For me this was a really poor start to 2023, a book with very few positives and a truckload of negatives. The book is split into 3 distinct sections, the first 40% is Cleopatra lamenting her life with Mark Anthony, or at least lamenting large sections of it. The scene is Mark and Cleopatra in a secure room having already lost a decisive battle against the Romans and the arrest of Cleopatra is seemingly imminent. Mark Anthony has already, through the addition of a large knife, turned his insides into a Doner Kebab and lays dying/dead. Cleopatra wails away, using analogies like confetti throwing them out to the point of boredom. One analogy maybe fine, two just about acceptable but in this section of the book there are lists of them, not so much illuminating a point but repeating it to the point of distraction. The second 20% tells the story of Cleopatra escaping Rome and finding herself on an island on route to her return to Egypt. This is, for me, the best part of the book. I do not mean that it is good but feels it in comparison to what surrounds it. The third and final section is Cleopatra is some kind of dreamlike setting with a large group of Amazons and Gods. There is some lesbianism that somehow is about as erotic as watching paint dry. This section stumbles from bizarre scene to weird scene to what is this? scene. I read this book quite uickly simply because I wanted it to be over, like a dose of flu.
This was going so well! For the first 120 or so pages, I was enthralled by Boullosa's writing and her vision of Cleopatra and then came the chapter (? Section?) called 'The Queen Dismounts With A Single Leap' – the largest chapter and presented as Cleopatra's true final words – and I just... got bored? Found it nonsensical, too fantastical and verging on irritating? Lacking all the magic and power that the previous sections had?
Maybe it was deliberate choice to represent the dying Cleopatra's mindframe, but it left me with a sour taste in my mouth. I felt let down by it, to be honest, expecting something on a par with the first half of the book to produce a powerful ending to Cleopatra's life and Cleopatra Dismounts.

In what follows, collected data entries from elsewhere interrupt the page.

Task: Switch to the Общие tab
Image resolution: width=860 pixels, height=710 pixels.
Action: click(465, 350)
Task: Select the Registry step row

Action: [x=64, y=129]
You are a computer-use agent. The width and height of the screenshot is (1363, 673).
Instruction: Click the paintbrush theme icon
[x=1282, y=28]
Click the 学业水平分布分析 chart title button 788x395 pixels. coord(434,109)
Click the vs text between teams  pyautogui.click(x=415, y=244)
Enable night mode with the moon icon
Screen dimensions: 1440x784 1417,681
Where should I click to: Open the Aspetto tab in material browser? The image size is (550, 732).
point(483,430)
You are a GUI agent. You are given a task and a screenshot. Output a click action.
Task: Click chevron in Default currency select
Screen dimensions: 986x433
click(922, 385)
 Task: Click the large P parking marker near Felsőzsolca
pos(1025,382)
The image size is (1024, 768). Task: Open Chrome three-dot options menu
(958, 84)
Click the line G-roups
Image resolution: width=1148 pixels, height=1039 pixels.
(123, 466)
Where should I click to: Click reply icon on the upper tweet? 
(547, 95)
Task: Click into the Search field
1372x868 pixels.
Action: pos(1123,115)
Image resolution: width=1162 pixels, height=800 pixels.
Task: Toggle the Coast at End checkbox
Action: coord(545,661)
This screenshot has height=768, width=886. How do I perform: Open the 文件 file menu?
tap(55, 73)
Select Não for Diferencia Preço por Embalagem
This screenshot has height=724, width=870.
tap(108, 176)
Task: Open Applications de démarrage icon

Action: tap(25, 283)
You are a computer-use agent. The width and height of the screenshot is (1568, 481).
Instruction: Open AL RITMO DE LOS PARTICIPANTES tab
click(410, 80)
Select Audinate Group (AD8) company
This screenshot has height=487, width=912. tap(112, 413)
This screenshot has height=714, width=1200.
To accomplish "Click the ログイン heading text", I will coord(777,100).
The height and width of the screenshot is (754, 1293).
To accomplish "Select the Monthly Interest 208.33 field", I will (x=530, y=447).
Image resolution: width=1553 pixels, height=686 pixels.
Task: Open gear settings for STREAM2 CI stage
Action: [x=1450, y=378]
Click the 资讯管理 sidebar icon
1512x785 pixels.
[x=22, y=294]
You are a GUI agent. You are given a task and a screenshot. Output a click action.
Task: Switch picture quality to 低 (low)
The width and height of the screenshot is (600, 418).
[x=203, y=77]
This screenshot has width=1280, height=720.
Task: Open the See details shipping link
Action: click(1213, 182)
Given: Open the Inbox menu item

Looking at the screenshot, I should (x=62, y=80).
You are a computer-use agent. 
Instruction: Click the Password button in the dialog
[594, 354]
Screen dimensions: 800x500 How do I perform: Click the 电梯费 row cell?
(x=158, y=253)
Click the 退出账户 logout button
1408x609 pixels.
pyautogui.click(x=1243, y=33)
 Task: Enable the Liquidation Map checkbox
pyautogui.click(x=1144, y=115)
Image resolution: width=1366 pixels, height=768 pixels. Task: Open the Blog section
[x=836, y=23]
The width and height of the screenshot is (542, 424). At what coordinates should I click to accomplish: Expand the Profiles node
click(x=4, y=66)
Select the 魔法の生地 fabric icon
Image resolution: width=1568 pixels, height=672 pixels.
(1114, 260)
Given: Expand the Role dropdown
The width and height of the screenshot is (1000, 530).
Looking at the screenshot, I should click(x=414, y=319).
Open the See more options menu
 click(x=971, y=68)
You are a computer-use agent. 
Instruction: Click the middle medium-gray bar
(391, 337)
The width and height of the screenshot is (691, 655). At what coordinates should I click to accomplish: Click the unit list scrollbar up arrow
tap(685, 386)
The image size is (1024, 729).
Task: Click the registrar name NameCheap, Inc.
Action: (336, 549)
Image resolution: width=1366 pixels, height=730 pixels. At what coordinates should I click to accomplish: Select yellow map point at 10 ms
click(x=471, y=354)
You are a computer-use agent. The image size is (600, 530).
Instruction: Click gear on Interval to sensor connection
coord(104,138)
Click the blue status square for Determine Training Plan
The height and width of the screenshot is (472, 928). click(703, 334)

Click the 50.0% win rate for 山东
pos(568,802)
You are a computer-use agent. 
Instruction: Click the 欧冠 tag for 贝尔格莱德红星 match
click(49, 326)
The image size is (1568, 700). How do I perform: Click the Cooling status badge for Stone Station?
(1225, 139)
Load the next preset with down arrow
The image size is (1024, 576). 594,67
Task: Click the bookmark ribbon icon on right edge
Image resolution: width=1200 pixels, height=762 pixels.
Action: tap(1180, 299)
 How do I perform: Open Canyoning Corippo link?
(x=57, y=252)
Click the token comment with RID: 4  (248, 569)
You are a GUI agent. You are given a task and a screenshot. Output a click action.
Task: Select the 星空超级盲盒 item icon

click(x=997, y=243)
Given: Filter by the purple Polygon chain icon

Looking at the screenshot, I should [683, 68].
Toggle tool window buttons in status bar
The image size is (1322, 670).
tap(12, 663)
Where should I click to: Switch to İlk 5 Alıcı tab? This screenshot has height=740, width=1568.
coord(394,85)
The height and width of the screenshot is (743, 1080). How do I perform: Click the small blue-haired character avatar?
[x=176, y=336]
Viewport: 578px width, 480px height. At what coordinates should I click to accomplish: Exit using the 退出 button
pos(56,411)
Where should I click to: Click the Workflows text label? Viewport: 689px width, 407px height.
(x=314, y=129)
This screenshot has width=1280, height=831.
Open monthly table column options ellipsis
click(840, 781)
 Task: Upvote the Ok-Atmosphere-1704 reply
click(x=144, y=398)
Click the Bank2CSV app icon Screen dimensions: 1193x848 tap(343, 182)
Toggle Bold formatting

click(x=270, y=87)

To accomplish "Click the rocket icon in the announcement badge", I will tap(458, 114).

Additionally, I felt that the idea Cleopatra's downfall and the deaths of Julius Caesar and Mark Antony was blamed on her being "weak" enough to fall in love, to be addicted to be part of a couple, was a poor choice.
So, yes: I loved the first half or so of Cleopatra Dismounts, but found the conclusion disappointing and a letdown after such a powerful beginning.
I didn't read the whole book. To be honest, I didn't get off the first page. This book is horrible! It was given to my mom by her friend who only got through half the book. My mom got through two chapters. I got through the first page. I want to leave it out somewhere for someone else to pick up and read, but I'm afraid that may cause bad karma on my part. Don't read! Totally not worth the effort.